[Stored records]
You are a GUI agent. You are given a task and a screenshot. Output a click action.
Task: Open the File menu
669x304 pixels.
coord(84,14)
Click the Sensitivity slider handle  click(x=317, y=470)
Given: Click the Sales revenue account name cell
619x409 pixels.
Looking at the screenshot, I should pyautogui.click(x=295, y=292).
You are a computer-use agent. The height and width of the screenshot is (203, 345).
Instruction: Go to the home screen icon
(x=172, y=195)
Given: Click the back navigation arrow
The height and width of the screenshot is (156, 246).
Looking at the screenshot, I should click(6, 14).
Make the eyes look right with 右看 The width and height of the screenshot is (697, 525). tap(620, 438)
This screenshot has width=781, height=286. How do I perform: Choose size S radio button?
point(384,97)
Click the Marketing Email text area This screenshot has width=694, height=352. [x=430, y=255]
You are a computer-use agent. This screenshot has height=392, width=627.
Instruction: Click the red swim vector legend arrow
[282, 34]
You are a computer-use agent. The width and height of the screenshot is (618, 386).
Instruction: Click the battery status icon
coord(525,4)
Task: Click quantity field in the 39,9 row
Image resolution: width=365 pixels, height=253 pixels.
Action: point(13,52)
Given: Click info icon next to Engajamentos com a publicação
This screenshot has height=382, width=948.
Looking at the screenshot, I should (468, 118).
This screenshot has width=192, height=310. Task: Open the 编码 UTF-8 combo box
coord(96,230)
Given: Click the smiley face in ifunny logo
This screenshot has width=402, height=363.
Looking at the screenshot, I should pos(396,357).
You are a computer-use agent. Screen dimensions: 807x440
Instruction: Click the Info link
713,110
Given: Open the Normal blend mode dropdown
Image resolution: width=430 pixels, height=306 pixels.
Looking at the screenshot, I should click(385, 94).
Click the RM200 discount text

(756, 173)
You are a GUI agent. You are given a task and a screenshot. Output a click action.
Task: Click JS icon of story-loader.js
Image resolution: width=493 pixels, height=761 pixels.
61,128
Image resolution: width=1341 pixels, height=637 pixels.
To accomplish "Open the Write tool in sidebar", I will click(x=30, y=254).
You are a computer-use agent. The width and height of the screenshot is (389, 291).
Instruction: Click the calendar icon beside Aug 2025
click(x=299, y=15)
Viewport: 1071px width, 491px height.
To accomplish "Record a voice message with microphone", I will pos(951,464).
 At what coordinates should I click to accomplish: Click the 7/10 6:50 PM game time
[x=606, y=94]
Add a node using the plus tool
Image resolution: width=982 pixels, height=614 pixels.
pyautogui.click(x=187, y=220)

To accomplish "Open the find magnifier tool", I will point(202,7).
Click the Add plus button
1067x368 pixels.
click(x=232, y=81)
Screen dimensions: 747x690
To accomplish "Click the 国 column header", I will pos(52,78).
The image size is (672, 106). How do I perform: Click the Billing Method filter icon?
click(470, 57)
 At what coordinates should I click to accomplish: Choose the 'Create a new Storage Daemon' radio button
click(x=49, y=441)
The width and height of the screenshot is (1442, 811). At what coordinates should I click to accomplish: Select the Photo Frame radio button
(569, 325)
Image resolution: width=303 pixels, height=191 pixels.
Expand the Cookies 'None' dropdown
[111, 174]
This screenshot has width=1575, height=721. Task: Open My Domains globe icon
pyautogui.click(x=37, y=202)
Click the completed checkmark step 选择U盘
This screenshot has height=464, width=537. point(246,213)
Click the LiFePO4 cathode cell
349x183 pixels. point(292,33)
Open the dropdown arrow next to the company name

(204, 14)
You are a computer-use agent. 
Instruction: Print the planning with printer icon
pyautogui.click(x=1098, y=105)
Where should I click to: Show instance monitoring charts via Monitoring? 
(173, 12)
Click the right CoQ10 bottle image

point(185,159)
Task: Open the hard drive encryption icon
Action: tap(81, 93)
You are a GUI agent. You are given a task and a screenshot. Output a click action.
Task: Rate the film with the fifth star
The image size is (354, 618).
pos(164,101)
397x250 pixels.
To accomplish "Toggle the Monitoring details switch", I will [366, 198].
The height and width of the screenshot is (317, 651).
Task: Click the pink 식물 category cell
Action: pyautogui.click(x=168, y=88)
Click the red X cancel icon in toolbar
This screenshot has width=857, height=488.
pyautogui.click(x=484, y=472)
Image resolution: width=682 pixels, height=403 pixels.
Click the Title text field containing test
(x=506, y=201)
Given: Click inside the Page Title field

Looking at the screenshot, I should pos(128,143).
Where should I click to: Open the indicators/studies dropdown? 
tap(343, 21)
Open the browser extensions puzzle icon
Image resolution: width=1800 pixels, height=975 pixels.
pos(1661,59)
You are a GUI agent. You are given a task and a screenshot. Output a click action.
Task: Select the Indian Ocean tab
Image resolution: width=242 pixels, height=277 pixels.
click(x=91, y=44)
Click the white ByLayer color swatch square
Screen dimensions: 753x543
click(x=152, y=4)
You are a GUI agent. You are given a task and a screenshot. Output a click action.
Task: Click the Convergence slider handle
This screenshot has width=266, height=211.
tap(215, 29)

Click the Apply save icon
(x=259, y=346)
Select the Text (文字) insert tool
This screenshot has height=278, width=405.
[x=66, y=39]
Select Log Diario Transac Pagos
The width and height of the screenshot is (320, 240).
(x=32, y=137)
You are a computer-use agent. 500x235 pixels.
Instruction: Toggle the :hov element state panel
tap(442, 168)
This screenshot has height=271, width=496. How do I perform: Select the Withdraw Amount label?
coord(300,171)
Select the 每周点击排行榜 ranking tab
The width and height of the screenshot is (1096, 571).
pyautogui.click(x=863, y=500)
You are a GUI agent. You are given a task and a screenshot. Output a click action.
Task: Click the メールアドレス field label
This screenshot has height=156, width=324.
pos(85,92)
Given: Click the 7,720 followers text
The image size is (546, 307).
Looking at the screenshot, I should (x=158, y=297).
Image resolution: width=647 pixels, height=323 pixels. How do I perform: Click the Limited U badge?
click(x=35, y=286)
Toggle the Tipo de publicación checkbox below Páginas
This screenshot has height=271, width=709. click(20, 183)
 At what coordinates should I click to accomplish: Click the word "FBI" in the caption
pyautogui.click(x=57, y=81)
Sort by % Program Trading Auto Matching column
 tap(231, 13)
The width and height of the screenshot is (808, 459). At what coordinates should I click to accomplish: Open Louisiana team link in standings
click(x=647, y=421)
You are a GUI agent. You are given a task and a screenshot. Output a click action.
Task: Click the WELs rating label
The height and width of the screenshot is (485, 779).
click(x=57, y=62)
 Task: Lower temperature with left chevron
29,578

» TASK GOAL
Give back each record, exactly as it reads.

» RESPONSE TO THIS EXERCISE
You are a GUI agent. You are given a task and a screenshot. Output a click action.
Task: Open the File menu
669x304 pixels.
coord(84,14)
Click the Sensitivity slider handle  click(x=317, y=470)
Given: Click the Sales revenue account name cell
619x409 pixels.
Looking at the screenshot, I should pyautogui.click(x=295, y=292).
You are a computer-use agent. The height and width of the screenshot is (203, 345).
Instruction: Go to the home screen icon
(x=172, y=195)
Given: Click the back navigation arrow
The height and width of the screenshot is (156, 246).
Looking at the screenshot, I should click(6, 14).
Make the eyes look right with 右看 The width and height of the screenshot is (697, 525). tap(620, 438)
This screenshot has width=781, height=286. How do I perform: Choose size S radio button?
point(384,97)
Click the Marketing Email text area This screenshot has width=694, height=352. [x=430, y=255]
You are a computer-use agent. This screenshot has height=392, width=627.
Instruction: Click the red swim vector legend arrow
[282, 34]
You are a computer-use agent. The width and height of the screenshot is (618, 386).
Instruction: Click the battery status icon
coord(525,4)
Task: Click quantity field in the 39,9 row
Image resolution: width=365 pixels, height=253 pixels.
Action: point(13,52)
Given: Click info icon next to Engajamentos com a publicação
This screenshot has height=382, width=948.
Looking at the screenshot, I should (468, 118).
This screenshot has width=192, height=310. Task: Open the 编码 UTF-8 combo box
coord(96,230)
Given: Click the smiley face in ifunny logo
This screenshot has width=402, height=363.
Looking at the screenshot, I should pos(396,357).
You are a computer-use agent. Screen dimensions: 807x440
Instruction: Click the Info link
713,110
Given: Open the Normal blend mode dropdown
Image resolution: width=430 pixels, height=306 pixels.
Looking at the screenshot, I should click(385, 94).
Click the RM200 discount text

(756, 173)
You are a GUI agent. You are given a task and a screenshot. Output a click action.
Task: Click JS icon of story-loader.js
Image resolution: width=493 pixels, height=761 pixels.
61,128
Image resolution: width=1341 pixels, height=637 pixels.
To accomplish "Open the Write tool in sidebar", I will click(x=30, y=254).
You are a computer-use agent. The width and height of the screenshot is (389, 291).
Instruction: Click the calendar icon beside Aug 2025
click(x=299, y=15)
Viewport: 1071px width, 491px height.
To accomplish "Record a voice message with microphone", I will pos(951,464).
 At what coordinates should I click to accomplish: Click the 7/10 6:50 PM game time
[x=606, y=94]
Add a node using the plus tool
Image resolution: width=982 pixels, height=614 pixels.
pyautogui.click(x=187, y=220)

To accomplish "Open the find magnifier tool", I will point(202,7).
Click the Add plus button
1067x368 pixels.
click(x=232, y=81)
Screen dimensions: 747x690
To accomplish "Click the 国 column header", I will pos(52,78).
The image size is (672, 106). How do I perform: Click the Billing Method filter icon?
click(470, 57)
 At what coordinates should I click to accomplish: Choose the 'Create a new Storage Daemon' radio button
click(x=49, y=441)
The width and height of the screenshot is (1442, 811). At what coordinates should I click to accomplish: Select the Photo Frame radio button
(569, 325)
Image resolution: width=303 pixels, height=191 pixels.
Expand the Cookies 'None' dropdown
[111, 174]
This screenshot has width=1575, height=721. Task: Open My Domains globe icon
pyautogui.click(x=37, y=202)
Click the completed checkmark step 选择U盘
This screenshot has height=464, width=537. point(246,213)
Click the LiFePO4 cathode cell
349x183 pixels. point(292,33)
Open the dropdown arrow next to the company name

(204, 14)
You are a computer-use agent. 
Instruction: Print the planning with printer icon
pyautogui.click(x=1098, y=105)
Where should I click to: Show instance monitoring charts via Monitoring? 
(173, 12)
Click the right CoQ10 bottle image

point(185,159)
Task: Open the hard drive encryption icon
Action: tap(81, 93)
You are a GUI agent. You are given a task and a screenshot. Output a click action.
Task: Rate the film with the fifth star
The image size is (354, 618).
pos(164,101)
397x250 pixels.
To accomplish "Toggle the Monitoring details switch", I will [366, 198].
The height and width of the screenshot is (317, 651).
Task: Click the pink 식물 category cell
Action: pyautogui.click(x=168, y=88)
Click the red X cancel icon in toolbar
This screenshot has width=857, height=488.
pyautogui.click(x=484, y=472)
Image resolution: width=682 pixels, height=403 pixels.
Click the Title text field containing test
(x=506, y=201)
Given: Click inside the Page Title field

Looking at the screenshot, I should pos(128,143).
Where should I click to: Open the indicators/studies dropdown? 
tap(343, 21)
Open the browser extensions puzzle icon
Image resolution: width=1800 pixels, height=975 pixels.
pos(1661,59)
You are a GUI agent. You are given a task and a screenshot. Output a click action.
Task: Select the Indian Ocean tab
Image resolution: width=242 pixels, height=277 pixels.
click(x=91, y=44)
Click the white ByLayer color swatch square
Screen dimensions: 753x543
click(x=152, y=4)
You are a GUI agent. You are given a task and a screenshot. Output a click action.
Task: Click the Convergence slider handle
This screenshot has width=266, height=211.
tap(215, 29)

Click the Apply save icon
(x=259, y=346)
Select the Text (文字) insert tool
This screenshot has height=278, width=405.
[x=66, y=39]
Select Log Diario Transac Pagos
The width and height of the screenshot is (320, 240).
(x=32, y=137)
You are a computer-use agent. 500x235 pixels.
Instruction: Toggle the :hov element state panel
tap(442, 168)
This screenshot has height=271, width=496. How do I perform: Select the Withdraw Amount label?
coord(300,171)
Select the 每周点击排行榜 ranking tab
The width and height of the screenshot is (1096, 571).
pyautogui.click(x=863, y=500)
You are a GUI agent. You are given a task and a screenshot. Output a click action.
Task: Click the メールアドレス field label
This screenshot has height=156, width=324.
pos(85,92)
Given: Click the 7,720 followers text
The image size is (546, 307).
Looking at the screenshot, I should (x=158, y=297).
Image resolution: width=647 pixels, height=323 pixels. How do I perform: Click the Limited U badge?
click(x=35, y=286)
Toggle the Tipo de publicación checkbox below Páginas
This screenshot has height=271, width=709. click(20, 183)
 At what coordinates should I click to accomplish: Click the word "FBI" in the caption
pyautogui.click(x=57, y=81)
Sort by % Program Trading Auto Matching column
 tap(231, 13)
The width and height of the screenshot is (808, 459). At what coordinates should I click to accomplish: Open Louisiana team link in standings
click(x=647, y=421)
You are a GUI agent. You are given a task and a screenshot. Output a click action.
Task: Click the WELs rating label
The height and width of the screenshot is (485, 779).
click(x=57, y=62)
 Task: Lower temperature with left chevron
29,578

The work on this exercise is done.